我々が「古典(古文・漢文)」という科目を学ぶ目的とは、一体何でしょうか。

「現国」が、普遍的な思考の方法を学び、普遍的な能力を高める科目であることと対比させると、「古典」という科目は、日本語という特殊な言語、日本人という特殊な民族の問題を考える科目だということになります。

では、そもそも、日本人とは、日本とは何でしょうか。

それは一言でいえば、文化・文明の中心国ではなく、その周辺に位置した後進国でした。
そのために、中心の文化・文明の圧倒的な影響下にありながら、そこからの自立を目指して苦闘してきた民族です。

昔は中国から、近代では西欧から法や諸制度、経済や産業構造、文化を受け入れながら、そこからの自立という重い課題を担い、何とかそれに成功してきました。
その課題は現代でも基本的には変わらないのではないでしょうか。
そうした課題を担い、自らの独自な文化や思想を作り上げてきた先人たちから、私たちの「自立」のための生き方を学ぶのが古典教育の目的です。

日本の独自な文化や思想の根底には、私たちの日本語そのものがあり、その日本語で表現された文化的価値観や思想があります。

1. 日本語とは一体どういう言語なのでしょうか

我々はふだん、日本語を使って、人と会話し、本を読み、メールを打ち、文章を書き、そして日本語という言語によってものを考えています。

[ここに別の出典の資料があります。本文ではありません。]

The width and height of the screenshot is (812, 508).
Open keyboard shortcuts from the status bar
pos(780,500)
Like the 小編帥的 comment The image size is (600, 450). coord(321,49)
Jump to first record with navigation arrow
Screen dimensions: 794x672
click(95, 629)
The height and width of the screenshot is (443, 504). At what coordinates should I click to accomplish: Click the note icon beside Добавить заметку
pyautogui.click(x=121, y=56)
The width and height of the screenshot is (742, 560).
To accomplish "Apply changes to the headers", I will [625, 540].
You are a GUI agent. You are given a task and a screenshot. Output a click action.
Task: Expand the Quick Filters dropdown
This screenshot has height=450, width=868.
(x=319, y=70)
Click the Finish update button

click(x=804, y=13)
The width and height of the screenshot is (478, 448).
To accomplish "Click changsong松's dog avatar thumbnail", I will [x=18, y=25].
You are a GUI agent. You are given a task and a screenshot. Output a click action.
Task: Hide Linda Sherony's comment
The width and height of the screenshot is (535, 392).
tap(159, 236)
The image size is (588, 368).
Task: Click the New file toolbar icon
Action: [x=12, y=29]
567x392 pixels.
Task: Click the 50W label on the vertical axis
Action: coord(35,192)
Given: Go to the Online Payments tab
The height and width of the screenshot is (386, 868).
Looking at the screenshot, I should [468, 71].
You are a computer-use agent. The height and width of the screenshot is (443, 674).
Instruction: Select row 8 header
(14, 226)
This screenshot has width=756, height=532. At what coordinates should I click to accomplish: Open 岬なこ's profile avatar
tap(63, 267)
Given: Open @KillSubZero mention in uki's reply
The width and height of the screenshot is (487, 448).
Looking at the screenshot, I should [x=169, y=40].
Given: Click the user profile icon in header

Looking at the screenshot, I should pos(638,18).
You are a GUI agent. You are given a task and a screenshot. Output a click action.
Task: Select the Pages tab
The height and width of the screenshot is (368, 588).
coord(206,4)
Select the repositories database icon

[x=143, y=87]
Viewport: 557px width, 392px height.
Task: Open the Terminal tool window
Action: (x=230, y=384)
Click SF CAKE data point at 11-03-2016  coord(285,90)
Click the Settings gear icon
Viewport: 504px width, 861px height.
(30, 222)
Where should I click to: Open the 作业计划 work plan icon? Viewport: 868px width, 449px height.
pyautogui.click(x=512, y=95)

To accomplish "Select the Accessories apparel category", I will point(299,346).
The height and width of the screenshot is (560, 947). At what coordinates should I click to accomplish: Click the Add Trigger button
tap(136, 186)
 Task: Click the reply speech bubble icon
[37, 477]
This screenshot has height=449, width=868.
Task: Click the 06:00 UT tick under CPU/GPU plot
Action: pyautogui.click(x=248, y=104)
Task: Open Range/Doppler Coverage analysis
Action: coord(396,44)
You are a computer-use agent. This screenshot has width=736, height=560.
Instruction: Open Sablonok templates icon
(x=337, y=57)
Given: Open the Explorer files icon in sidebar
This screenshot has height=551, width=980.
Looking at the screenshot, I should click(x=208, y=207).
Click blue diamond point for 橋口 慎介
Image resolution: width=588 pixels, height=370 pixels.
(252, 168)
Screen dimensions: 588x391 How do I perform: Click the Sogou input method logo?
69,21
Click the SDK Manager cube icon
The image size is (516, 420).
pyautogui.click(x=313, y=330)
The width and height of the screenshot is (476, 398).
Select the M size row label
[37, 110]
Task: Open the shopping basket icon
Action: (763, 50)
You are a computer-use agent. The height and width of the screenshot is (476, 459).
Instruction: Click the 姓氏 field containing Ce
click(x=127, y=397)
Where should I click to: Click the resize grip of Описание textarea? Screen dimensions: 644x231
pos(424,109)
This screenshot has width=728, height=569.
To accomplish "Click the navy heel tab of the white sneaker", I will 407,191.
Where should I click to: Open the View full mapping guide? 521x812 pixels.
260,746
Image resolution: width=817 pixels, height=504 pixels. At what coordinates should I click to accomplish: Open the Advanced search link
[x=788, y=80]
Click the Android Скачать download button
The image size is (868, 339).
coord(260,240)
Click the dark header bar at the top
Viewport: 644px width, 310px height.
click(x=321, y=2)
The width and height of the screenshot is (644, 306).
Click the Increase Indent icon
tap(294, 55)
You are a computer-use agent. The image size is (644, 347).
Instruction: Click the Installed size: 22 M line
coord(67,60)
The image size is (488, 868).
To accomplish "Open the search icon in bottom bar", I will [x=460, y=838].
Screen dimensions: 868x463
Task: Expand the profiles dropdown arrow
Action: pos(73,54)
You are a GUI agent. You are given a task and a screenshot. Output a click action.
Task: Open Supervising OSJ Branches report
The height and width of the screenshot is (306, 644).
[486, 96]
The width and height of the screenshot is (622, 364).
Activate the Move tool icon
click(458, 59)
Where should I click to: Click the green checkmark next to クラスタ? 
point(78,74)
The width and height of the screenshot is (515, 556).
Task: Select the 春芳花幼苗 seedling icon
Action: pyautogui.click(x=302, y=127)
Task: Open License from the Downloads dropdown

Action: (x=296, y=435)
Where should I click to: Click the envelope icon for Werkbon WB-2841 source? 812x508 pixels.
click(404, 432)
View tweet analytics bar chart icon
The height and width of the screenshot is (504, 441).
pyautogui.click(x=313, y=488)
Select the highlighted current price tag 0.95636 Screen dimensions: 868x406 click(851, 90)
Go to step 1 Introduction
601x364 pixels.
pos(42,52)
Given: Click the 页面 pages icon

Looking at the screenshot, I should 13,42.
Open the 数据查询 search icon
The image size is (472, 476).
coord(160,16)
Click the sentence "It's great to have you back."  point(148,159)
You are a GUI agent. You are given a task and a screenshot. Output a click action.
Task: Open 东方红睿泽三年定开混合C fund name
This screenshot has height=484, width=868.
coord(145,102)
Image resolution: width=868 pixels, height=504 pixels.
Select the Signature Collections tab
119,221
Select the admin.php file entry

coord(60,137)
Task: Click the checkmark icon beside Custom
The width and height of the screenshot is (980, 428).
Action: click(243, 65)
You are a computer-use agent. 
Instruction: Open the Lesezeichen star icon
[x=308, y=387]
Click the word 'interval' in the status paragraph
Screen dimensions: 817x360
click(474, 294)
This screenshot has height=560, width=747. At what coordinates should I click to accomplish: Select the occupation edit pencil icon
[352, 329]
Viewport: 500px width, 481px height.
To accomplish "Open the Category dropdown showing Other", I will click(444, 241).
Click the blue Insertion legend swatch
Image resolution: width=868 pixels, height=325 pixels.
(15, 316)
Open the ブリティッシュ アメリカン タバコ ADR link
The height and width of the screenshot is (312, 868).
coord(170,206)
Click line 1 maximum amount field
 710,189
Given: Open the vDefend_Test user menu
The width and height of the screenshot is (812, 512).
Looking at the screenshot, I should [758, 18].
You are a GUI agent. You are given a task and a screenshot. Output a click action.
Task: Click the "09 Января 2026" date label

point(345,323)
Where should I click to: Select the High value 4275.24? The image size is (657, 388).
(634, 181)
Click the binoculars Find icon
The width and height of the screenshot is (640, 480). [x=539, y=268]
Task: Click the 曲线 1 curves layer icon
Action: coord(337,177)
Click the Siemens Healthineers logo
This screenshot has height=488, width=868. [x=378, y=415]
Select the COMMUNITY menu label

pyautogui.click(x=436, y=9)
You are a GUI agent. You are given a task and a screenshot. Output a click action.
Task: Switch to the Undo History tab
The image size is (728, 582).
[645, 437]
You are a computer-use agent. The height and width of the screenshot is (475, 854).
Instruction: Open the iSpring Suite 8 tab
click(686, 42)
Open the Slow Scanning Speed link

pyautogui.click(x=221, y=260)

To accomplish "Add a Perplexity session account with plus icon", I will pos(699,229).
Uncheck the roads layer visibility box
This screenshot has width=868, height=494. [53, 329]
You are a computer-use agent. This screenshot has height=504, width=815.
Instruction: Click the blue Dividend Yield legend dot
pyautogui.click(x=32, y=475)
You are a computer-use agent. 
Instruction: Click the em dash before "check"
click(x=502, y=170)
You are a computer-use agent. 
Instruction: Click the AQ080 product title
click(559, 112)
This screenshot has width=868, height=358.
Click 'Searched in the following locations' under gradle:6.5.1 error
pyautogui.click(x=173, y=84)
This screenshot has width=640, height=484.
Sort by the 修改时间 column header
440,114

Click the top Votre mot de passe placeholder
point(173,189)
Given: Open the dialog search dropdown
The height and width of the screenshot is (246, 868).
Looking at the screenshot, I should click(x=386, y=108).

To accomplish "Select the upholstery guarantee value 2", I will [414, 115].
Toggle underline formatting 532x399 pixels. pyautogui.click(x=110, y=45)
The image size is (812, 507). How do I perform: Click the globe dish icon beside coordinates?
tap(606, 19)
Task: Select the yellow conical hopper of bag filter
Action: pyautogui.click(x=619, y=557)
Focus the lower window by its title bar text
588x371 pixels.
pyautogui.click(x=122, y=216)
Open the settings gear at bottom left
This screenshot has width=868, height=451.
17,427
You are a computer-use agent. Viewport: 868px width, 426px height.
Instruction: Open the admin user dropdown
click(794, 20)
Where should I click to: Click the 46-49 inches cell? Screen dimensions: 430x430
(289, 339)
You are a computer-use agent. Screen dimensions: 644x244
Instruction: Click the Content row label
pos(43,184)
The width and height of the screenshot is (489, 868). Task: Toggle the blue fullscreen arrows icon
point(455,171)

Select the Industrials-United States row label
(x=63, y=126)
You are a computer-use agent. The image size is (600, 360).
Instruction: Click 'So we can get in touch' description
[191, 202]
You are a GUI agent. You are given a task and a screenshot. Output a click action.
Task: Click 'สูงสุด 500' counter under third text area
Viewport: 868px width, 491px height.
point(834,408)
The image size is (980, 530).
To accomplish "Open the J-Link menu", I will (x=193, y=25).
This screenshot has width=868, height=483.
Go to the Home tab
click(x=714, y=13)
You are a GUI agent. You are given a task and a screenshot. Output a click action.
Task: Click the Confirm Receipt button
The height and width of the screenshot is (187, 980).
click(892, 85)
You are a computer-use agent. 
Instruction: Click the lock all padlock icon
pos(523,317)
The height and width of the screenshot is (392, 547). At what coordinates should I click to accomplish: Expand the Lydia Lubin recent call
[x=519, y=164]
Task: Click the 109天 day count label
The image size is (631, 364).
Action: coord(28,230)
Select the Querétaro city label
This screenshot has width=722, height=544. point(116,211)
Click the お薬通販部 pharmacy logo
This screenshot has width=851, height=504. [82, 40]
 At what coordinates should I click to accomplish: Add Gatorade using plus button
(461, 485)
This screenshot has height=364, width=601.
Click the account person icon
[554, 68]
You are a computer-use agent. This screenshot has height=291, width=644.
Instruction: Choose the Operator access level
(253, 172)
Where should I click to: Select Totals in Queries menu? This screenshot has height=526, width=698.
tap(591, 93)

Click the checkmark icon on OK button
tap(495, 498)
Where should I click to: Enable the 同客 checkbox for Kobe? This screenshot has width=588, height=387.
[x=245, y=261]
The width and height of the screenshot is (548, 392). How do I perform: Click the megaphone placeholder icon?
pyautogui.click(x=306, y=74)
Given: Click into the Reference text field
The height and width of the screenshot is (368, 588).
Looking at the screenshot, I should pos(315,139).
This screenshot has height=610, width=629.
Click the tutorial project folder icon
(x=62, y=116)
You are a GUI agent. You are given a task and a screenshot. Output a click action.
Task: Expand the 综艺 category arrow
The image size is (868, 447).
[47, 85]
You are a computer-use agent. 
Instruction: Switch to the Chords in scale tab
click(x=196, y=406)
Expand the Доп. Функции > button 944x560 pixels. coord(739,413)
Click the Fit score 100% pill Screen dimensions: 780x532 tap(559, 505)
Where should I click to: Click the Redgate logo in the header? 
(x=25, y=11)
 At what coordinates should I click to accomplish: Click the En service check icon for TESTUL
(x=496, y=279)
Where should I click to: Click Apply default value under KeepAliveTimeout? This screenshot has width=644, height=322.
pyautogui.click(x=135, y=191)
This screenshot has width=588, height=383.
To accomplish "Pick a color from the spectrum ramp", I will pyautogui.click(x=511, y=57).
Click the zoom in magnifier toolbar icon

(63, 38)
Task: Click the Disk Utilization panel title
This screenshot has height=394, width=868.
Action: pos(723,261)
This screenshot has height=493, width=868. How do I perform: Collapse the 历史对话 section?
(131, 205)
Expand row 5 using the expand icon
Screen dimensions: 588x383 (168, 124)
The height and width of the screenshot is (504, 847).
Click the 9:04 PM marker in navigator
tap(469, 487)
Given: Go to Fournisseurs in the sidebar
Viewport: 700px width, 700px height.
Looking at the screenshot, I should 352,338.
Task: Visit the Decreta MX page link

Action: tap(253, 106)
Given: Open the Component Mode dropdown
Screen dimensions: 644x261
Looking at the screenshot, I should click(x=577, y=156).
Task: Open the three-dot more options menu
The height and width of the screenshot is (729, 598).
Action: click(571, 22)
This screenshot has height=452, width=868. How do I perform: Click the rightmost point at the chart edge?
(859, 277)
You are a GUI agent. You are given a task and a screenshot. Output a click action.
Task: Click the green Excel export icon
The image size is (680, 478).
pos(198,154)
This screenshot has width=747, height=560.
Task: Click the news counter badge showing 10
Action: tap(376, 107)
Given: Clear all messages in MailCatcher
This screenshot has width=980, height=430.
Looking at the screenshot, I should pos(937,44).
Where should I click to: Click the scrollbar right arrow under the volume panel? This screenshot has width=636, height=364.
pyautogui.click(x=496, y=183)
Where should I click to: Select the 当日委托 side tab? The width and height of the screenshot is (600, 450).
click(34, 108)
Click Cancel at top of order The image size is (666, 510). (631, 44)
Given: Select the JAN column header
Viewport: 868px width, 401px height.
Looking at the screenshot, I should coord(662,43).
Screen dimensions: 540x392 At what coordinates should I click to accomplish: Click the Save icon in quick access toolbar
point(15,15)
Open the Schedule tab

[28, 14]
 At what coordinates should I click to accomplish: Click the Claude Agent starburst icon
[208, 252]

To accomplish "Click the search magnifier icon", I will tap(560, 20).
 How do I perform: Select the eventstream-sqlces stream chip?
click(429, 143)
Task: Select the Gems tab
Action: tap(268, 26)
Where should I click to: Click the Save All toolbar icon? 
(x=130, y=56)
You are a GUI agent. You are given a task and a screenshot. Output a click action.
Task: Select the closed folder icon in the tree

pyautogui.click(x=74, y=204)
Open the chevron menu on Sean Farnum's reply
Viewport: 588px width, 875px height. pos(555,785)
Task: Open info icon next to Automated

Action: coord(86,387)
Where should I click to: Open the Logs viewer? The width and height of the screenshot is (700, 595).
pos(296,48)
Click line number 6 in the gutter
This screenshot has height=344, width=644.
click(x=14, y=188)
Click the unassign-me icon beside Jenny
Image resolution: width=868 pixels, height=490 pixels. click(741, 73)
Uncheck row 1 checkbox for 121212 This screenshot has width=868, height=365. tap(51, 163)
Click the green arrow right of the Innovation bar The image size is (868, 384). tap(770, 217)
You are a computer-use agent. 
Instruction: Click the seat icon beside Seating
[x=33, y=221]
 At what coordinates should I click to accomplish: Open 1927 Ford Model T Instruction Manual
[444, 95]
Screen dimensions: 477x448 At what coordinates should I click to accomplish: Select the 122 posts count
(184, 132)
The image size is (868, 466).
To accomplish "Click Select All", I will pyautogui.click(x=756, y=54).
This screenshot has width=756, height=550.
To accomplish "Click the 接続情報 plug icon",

しかしその際、「日本語とは何か」を意識することも反省することもありません。

なぜなら、我々にとっての「日本語」の基礎は、幼少期という時代に無意識に習得されたものだからです。
幼少期以後も、語彙だけは増えていくでしょうが、それらの語彙がおよそ無反省に習得されたという点で、基本的には変わりません。

我々は日本語を使っていながら、本当のところ、日本語について何も知らないのです。

しかし、だからと言って、現代語の日本語を勉強し直せ、というのではありません。
今ある日本語について考えるためには、過去の日本語と比較してみること、それが考える手がかりとなります。
古文の文章に現れている日本語は、現代の日本語の、古い姿であり、そこには、現代我々が使っている日本語が、どうして今の姿になったのか、を考える手がかりがあります。

日本語とは何かを考える上で、第一に重要なのは、「助詞・助動詞」です。
なぜなら、日本語という言語の特殊性が現れるのは「助詞・助動詞」であって、歴史上、最も変化し発展したのも、「助詞・助動詞」だからです。
言語が発展するということは、そこに日本人の思考の発展が現れているということです。
「古典文法」を学ぶ上で、助詞・助動詞が最重要視されなければならない理由がそこにあります。

また、漢文の文章も、歴史的に、日本語に対して大きな影響を与えてきました。
日本語の「平仮名・片仮名」も、元はと言えば、漢字から生まれたものであり、また、近代以後に現れた抽象的な語彙の多くは、漢語によって作られています。
「自由・社会・自然・本質・概念」などといったことばは、特に明治維新の時期に、福沢諭吉などの知識人が、西洋語を翻訳して作ったことばであり、江戸時代までの日本になかったことばです。
そこには、ことばが文明を作った、という側面があるのです。
しかし一方で、それらの日本語が、日常的な生活言語とあまりにかけ離れてしまっていることも大きな問題として考えなけれななりません。

日本人である我々が、日本語について、自覚的に、反省的に考えること、それが古典を学ぶ目的の一つです。

2. われわれ日本人が、誇りとすべき日本の心、日本精神とは一体何でしょうか

広く「日本文化」と言ってしまうと、美術、音楽、建築などまで含まれますが、「古典」という科目の対象は、過去の日本人によって書かれた「文章」ですから、その内容は、過去の日本人の考え、思い、問題意識です。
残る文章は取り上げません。